Chicago Disease, Gilchrist's disease, North American Blastomycosis

Definition

Blastomycosis refers to the disease caused by the endemic dimorphic fungi Blastomyces dermatitidis. The disease is endemic in the southeastern and south central states of North America, along the Mississippi and Ohio Rivers. Outbreaks have been associated with occupational or recreational activities around streams or rivers with high content of moist soil enriched with organic debris and/or rotting wood [1209, 1210]. The infection is acquired via inhalation of the conidia, which transform into the yeast form once in the lungs. After 30 to 45 days an acute pulmonary disease indistinguishable from a bacterial pneumonia may occur. However, at least 50% of primary infections are asymptomatic [1208]. Most cases become manifest during a chronic and indolent phase that may affect the lungs, the skin, the bones, the genitourinary tract and other reticuloendothelial organs [2030]. Blastomycosis may coexist or mimic a bronchogenic carcinoma, and tuberculosis [764, 896, 934, 1583, 2002]. Accidental inoculation may cause primary cutaneous blastomycosis [1289, 1298, 1299, 1522, 2087, 2469].

Forms of the disease

CATEGORIES NOTES
Asymptomatic Occurs in about 50% of infections
Acute Pulmonary Presents as lobar or segmental consolidation that mimics a bacterial pneumonia
Chronic Pulmonary Radiologic presentations include lobar infiltrates with or without cavitation, mass mimicking bronchogenic carcinoma, or fibronodular infiltrates
Skin disease Either a verrucous or ulcerative lesion with an indolent course
Subcutaneous Nodules Cold abscesses commonly associated with systemic manifestations. They are frequently associated with inactive pulmonary or extrapulmonary disease.
Bone & Joint Infection Most commonly affect long bones, ribs and vertebrae. Lesions are usually osteolytic and well-delineated
Genitourinary Tract Infection Involvement is seen in 10 to 30% of cases and affects the prostate and epididymis
Others Almost any other organ can be involved, including the central nervous system, thyroid, pericardium, adrenal glands and gastrointestinal tract

Prognosis and therapy

Special resource: You may also want to refer to the Infectious Disease Society of America-Mycoses Study Group (IDSA-MSG) Practice Guidelines for this disease. It is available at the IDSA website.

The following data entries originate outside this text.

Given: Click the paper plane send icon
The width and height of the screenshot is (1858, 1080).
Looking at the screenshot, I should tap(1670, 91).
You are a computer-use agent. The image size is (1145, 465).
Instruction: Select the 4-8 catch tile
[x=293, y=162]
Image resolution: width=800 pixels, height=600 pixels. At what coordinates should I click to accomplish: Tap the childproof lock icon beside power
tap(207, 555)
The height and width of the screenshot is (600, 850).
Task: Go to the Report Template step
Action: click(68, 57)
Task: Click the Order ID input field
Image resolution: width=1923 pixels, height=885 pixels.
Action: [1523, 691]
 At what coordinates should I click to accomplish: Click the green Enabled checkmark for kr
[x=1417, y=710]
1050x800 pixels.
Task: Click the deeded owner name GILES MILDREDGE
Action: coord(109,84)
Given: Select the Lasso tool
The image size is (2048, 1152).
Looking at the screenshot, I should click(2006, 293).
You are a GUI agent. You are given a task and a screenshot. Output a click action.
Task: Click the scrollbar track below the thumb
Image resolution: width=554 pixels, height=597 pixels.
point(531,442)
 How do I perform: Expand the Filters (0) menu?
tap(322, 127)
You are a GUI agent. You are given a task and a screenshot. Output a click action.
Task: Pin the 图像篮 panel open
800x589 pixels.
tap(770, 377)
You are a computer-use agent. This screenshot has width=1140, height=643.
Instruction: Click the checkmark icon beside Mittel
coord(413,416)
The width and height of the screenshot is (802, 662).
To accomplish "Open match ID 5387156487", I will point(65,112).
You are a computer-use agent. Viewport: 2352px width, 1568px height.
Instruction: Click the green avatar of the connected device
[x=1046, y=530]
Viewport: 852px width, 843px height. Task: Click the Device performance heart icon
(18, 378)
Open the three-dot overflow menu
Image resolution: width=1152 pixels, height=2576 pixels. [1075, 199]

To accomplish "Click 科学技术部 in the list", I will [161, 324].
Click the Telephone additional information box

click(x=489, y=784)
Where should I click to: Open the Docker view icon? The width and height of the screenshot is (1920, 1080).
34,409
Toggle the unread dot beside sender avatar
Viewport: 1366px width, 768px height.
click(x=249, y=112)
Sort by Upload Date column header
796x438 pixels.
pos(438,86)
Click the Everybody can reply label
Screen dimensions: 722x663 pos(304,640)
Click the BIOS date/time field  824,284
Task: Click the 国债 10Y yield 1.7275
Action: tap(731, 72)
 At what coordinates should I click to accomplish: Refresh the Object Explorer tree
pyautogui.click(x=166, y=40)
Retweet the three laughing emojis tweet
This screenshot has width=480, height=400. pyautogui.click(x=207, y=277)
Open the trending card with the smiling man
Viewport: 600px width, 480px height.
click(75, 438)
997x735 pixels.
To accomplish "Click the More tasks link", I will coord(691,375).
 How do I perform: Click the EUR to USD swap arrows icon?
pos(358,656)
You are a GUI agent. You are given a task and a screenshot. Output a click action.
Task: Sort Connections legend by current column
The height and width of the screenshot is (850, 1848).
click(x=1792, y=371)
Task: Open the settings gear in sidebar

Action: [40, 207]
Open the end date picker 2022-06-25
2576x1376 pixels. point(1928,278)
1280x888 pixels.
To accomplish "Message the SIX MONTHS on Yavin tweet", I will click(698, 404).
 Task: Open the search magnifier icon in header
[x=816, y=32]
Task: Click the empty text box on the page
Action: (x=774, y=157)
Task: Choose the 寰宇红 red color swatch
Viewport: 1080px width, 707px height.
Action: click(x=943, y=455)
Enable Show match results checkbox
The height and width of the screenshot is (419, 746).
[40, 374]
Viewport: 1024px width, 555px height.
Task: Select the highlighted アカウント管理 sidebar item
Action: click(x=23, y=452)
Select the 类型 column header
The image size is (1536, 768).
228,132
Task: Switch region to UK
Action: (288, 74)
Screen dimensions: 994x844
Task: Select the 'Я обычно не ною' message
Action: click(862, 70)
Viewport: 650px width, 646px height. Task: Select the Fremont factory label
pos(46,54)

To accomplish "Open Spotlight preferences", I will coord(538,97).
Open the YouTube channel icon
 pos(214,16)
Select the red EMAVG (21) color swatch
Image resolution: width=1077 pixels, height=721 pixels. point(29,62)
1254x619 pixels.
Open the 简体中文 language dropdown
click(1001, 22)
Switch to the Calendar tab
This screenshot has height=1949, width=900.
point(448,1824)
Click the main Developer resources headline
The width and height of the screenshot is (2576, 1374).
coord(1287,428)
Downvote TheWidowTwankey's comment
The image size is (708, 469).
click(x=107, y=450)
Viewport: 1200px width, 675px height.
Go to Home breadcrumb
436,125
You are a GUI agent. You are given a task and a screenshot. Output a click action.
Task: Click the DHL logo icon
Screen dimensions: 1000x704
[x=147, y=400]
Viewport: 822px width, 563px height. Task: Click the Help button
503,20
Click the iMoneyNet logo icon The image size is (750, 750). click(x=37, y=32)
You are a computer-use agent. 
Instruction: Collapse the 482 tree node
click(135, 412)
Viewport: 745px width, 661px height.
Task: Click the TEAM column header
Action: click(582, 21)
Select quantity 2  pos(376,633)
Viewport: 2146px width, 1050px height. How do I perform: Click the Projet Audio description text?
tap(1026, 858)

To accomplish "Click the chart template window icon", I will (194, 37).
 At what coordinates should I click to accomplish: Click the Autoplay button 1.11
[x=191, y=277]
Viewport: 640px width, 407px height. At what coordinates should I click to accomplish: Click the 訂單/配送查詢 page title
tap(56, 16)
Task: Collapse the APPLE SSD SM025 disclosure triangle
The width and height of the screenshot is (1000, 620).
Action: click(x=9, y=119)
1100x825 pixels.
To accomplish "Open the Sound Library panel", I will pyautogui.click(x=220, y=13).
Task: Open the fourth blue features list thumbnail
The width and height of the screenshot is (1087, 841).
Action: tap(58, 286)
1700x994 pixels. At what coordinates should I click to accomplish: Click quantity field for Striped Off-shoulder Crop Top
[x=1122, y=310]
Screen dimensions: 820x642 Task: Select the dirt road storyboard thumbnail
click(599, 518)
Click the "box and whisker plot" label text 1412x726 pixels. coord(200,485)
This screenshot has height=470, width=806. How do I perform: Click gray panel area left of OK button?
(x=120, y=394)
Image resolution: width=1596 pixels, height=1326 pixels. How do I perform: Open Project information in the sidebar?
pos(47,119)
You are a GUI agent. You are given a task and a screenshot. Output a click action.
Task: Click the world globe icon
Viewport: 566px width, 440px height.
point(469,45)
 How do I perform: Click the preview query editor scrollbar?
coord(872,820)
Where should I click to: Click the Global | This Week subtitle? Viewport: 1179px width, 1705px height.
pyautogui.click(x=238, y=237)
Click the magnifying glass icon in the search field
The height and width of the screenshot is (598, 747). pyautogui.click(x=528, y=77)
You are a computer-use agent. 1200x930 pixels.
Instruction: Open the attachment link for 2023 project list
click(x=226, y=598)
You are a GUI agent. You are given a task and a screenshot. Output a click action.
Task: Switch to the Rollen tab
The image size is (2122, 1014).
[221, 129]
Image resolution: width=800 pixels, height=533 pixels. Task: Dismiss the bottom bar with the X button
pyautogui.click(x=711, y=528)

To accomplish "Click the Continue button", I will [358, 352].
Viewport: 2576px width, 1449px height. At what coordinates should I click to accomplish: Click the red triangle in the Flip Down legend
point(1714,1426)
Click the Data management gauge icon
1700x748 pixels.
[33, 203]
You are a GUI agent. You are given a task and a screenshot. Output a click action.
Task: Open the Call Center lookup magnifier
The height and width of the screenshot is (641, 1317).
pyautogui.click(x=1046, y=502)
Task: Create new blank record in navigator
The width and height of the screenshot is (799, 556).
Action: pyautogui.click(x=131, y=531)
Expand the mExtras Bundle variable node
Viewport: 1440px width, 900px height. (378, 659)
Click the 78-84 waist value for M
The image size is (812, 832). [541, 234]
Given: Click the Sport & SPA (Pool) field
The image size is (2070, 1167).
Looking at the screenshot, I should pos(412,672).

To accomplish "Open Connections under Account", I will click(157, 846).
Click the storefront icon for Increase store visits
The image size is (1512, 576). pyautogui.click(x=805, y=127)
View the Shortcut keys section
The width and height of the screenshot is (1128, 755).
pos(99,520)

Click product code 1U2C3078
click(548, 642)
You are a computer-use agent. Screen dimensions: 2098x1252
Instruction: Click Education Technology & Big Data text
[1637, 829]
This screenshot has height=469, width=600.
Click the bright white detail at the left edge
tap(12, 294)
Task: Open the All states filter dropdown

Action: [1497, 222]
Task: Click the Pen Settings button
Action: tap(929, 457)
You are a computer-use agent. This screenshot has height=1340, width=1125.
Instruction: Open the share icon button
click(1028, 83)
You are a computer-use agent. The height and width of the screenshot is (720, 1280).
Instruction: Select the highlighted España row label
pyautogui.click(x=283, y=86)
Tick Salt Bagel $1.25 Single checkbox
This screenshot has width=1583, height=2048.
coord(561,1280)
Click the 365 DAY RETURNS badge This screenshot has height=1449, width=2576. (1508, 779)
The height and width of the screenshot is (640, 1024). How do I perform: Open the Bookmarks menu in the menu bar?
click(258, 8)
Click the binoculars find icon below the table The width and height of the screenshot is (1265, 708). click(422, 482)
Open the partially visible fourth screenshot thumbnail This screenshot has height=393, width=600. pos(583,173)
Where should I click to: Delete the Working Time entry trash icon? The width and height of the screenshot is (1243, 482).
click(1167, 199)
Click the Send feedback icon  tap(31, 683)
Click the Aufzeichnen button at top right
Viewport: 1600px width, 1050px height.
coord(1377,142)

Even though spontaneous resolution of pulmonary disease in normal hosts has been reported, therapy is indicated for all clinical presentations of blastomycosis [421, 1881]. Amphotericin B is the drug of choice, particularly for life-threatening pulmonary forms, CNS infections, or cases presenting during pregnancy. A total dose ranging between 1.5 and 2.5 gm must be given to avoid relapse. However, once the patient's condition has stabilized, a regimen with itraconazole (200 to 400 mg/day) can be considered [1993]. For all other mild to moderate presentations, either pulmonary or extrapulmonary, itraconazole at the dose previously mentioned could be used as the first line agent[421, 596]. Ketoconazole at 400 to 800 mg/day is an alternative although is less well tolerated [421]. Fluconazole (800 mg) should be reserved for patients with CNS infection unable to tolerate a full course of amphotericin B [421, 1713]. Hydroxystilbamidine has been used with success in treating the cutaneous form of the disease, but is of limited value in treating other forms of blastomycosis [348, 1034]. Preliminary in vitro data suggest that voriconazole may have a role in the treatment of blastomycosis [686, 1338].

Histopathology

The tissue response is a combination of acute suppurative and granulomatous inflammation. These may vary in relative proportion from one person to another and from one site to another in the same individual. The lung generally has widespread granulomatous inflammation with small areas of abscess formation. Fungi are usually demonstrable at the edge of the abscess. Skin involvement typically shows pseudoepitheliomatous hyperplasia with focal microabscesses in the papillary dermis. The yeast cells are globose to ovoid in shape and approximately 8-15 um in diameter. The single blastoconidium is attached by a broad base to the parent cell. In most instances, predominantly single cells without attached blastoconidia are seen. The cell wall of the yeast is thick and appears doubly refractile.

Laboratory

Direct examination
Clinical material, such as fluids, prostate fluid, sputa, or tissue, is examined in 10% KOH. The fungus usually occurs as a thick-walled, globose yeast that measures 8-15 um in diameter. Some yeast cells have been reported to be up to 30 um in diameter. The fungus may also form yeast cells that are less than 8 um in diameter. Each blastoconidium is attached to the parent cell by a broad base. Owing to their size, the yeasts of Blastomyces dermatitidis could be confused with Coccidioides immitis or Cryptococcus neoformans under some circumstances.

Isolation
Inoculate the clinical material onto Sabouraud glucose agar, brain heart infusion agar, yeast-extract-phosphate agar, and a medium with cycloheximide, and then incubate at 30°C. The cultures should be kept 4 weeks before discarding as negative. Blastomyces dermatitidis grows best on the yeast extract agar or agar containing yeast extract such as Mould Inhibitory Agar (IMA).

Laboratory confirmation

The mould form to yeast form conversion is necessary to ensure that the fungus suspected to be B. dermatitidis is not a similar fungus, such as a species of Chrysosporium or Sepedonium. The mould-to-yeast conversion can be readily accomplished by inoculating Kelley's agar or blood agar supplemented with glutamine and then incubating the inoculated tubes at 37°C. The yeast form will begin to develop within a few days. The entire colony does not have to be converted to the yeast form in order to consider the fungus to be B. dermatitidis. An exoantigen technique and a DNA culture confirmation kit are available.

Natural Habitat

Unknown

Susceptibility Testing

Standardized testing procedures are not available. Microbiological resistance has not been demonstrated.




References

348. Busey, J. F. 1972. Blastomycosis. 3. A comparative study of 2-hydroxystilbamidine and amphotericin B therapy. Am Rev Respir Dis. 105:812-8.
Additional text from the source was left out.